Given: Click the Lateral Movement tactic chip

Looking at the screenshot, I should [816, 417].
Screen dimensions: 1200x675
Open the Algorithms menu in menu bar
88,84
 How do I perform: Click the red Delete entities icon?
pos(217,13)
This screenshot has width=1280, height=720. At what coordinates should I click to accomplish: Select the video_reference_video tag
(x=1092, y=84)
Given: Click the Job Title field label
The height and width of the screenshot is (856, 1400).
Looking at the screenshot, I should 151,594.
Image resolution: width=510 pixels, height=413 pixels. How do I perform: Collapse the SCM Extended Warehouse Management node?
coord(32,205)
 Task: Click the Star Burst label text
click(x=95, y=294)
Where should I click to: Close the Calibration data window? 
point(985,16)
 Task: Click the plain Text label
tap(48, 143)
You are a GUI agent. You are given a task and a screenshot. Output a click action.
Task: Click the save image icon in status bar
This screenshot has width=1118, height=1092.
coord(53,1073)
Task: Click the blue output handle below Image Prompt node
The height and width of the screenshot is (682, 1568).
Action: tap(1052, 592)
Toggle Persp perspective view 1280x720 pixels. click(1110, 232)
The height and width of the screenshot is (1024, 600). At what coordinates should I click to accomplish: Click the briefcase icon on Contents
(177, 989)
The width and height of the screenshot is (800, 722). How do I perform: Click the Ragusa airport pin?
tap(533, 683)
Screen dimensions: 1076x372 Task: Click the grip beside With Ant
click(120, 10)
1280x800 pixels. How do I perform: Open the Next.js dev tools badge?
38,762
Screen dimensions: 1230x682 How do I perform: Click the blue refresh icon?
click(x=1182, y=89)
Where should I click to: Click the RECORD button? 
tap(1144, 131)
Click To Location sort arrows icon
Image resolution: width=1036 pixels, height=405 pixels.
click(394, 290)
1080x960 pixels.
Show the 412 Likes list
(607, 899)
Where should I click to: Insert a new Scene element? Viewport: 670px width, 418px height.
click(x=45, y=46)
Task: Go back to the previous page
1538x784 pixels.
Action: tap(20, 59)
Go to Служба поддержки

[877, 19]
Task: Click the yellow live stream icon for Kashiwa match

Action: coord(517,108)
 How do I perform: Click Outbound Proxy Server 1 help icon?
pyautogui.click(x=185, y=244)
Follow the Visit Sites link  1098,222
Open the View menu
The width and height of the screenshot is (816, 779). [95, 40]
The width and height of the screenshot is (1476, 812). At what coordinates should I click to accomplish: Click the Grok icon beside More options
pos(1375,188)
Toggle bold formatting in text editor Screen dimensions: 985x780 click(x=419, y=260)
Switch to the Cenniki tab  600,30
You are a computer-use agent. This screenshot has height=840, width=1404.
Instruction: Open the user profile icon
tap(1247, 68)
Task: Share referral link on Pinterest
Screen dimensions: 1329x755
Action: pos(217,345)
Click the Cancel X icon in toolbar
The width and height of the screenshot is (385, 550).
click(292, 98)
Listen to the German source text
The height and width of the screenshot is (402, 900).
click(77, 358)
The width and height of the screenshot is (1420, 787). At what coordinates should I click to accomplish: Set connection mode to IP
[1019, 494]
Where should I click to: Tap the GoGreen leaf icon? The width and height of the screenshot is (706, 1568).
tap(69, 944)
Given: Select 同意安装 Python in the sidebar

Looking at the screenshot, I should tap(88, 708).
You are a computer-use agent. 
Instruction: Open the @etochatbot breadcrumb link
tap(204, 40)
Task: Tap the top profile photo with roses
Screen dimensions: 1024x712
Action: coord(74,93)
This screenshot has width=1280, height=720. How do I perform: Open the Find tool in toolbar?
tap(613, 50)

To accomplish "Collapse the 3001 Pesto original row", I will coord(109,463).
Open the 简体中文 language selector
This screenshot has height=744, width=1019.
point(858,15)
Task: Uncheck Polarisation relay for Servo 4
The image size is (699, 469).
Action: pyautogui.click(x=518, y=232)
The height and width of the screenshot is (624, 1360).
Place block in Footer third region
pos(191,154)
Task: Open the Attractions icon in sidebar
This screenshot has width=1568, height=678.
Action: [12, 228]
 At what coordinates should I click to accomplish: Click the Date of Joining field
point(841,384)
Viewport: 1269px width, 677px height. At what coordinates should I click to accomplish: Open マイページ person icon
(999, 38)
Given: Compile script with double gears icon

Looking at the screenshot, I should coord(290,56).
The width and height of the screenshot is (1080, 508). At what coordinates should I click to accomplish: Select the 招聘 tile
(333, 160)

───

[WHAT THE TASK ASKS]: For every line above that includes the string "agent", copy the line.

[SOLUTION BELOW]:
You are a GUI agent. You are given a task and a screenshot. Output a click action.
You are a computer-use agent. This screenshot has height=840, width=1404.
You are a computer-use agent. 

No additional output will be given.